谭袁
摘要:标准的制定越来越无法绕开专利,标准的公共性与专利的私有性之间存在冲突。专利权人为了实现自身利益的最大化,在标准制定过程中往往会采取欺诈的方式故意不披露其专利,通过“暗度陈仓”的方式促使其专利被纳入标准之中。借助于标准给其专利所带来的垄断力,专利权人就能向标准实施者提出种种不合理的许可要求。标准制定组织的披露规则对于预防这一问题具有重要的价值。披露规则不是标准制定组织与专利权人之间的一种合同,而是类似于行业协会的自律性规定。标准制定组织可以借助于披露规则对专利权人提出超出合同法范围的披露义务要求。但是,披露规则所存在的非强制性、过度依赖专利权人的主动披露、不当地规定了专利检索豁免、不要求标准制定组织对所披露的信息进行实质性审查、对不披露行为应承担的不利后果规定不足等方面的问题,大大限制了披露规则的效果。

------------------------------------------------

(简短任务 A) 在这篇关于标准制定中专利披露问题的摘要里,披露规则被认为类似于什么?
(简短任务 B) 接着这篇关于标准制定中专利披露问题的摘要往下写。

(提供信息)
------------------------------------------------

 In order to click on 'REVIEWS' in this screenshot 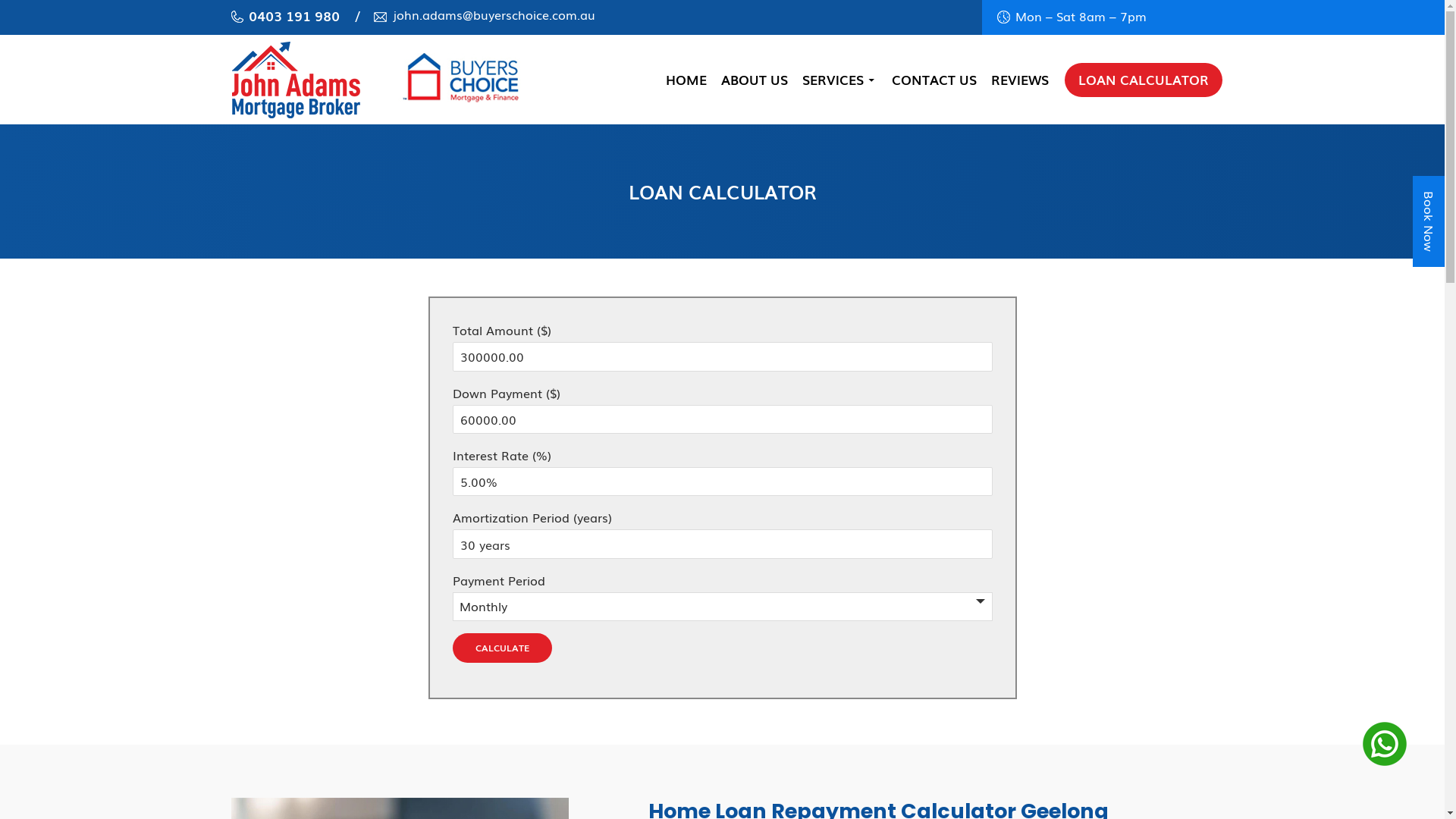, I will do `click(984, 79)`.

------------------------------------------------

(正确答案 A) 类似于行业协会的自律性规定。

(正确答案 B)
关键词:专利 标准制定组织 披露义务
标准在现代社会尤其是信息通信技术领域中的作用日益彰显,标准中可能包含一些专利技术。那些必须为标准所纳入且无法避开的专利,就是标准必要专利(Standard Essential Patent,SEP)。由于标准具有开放性、公共性,而专利具有私有性,二者之间的冲突决定了标准之中应当尽可能少的纳入专利。因此,标准制定组织在制定标准的过程中,需要对所有可能被纳入标准的潜在专利技术有全面而准确的把握。目前,大多数标准制定组织都高度依赖于专利权人主动披露其可能被纳入标准的专利信息。专利“蜕变”成标准必要专利将给专利权人带来巨大利益,这不仅表现在其实施范围的扩大,而且也体现在标准化将赋予专利权人更强的垄断地位。因此,许多专利权人都非但不主动进行披露,反而还故意隐瞒其专利,甚至欺诈标准制定组织,以达到使标准制定组织误以为不包含专利从而将其专利纳入标准的目的。由于标准制定后许多企业已经依据标准从事生产,进行了大量的投资,再转向其他标准的成本巨大,从而被最初所选定的标准“锁定”。标准锁定会使得SEP权利人借此获得垄断力,其可能会滥用垄断力向标准实施者索取高价或提出其他一些不合理的条件,或者拒绝进行许可,从而使得标准实施者无法实施标准从事生产。对于专利权人的这种欺诈行为及引发的标准必要专利纠纷,虽然可以通过事后的司法救济等方式予以打击,但是这将耗费大量的资源,因此,事前的预防对于制止这种欺诈行为和标准必要专利纠纷具有重要作用,应当更加重视标准制定组织的专利披露规则的完善,打击专利权人在标准制定过程中的投机行为。相比于产品的竞争,标准的竞争更具全局性的意义。许多国家都已经意识到了标准的重要性,我国也将实施标准化战略上升到国家战略的层面。就目前而言,标准可以依据制定主体的不同而分为由政府或其授权的机构制定的标准,以及由非政府实体组织制定的标准。当前国际上通行的一些标准如WiFi标准、移动通信标准等就分别是由“电气和电子工程师协会”(IEEE)和欧洲电信标准化协会(ETSI)所制定。而且全球范围的标准必要专利纠纷也主要集中在这些非政府实体组织所制定的标准。通过结合全球范围内的标准必要专利纠纷案件,分析这些国际上的主要标准制定组织披露规则所存在的不足,可以为我国相关标准制定组织披露规则的完善提供有益借鉴。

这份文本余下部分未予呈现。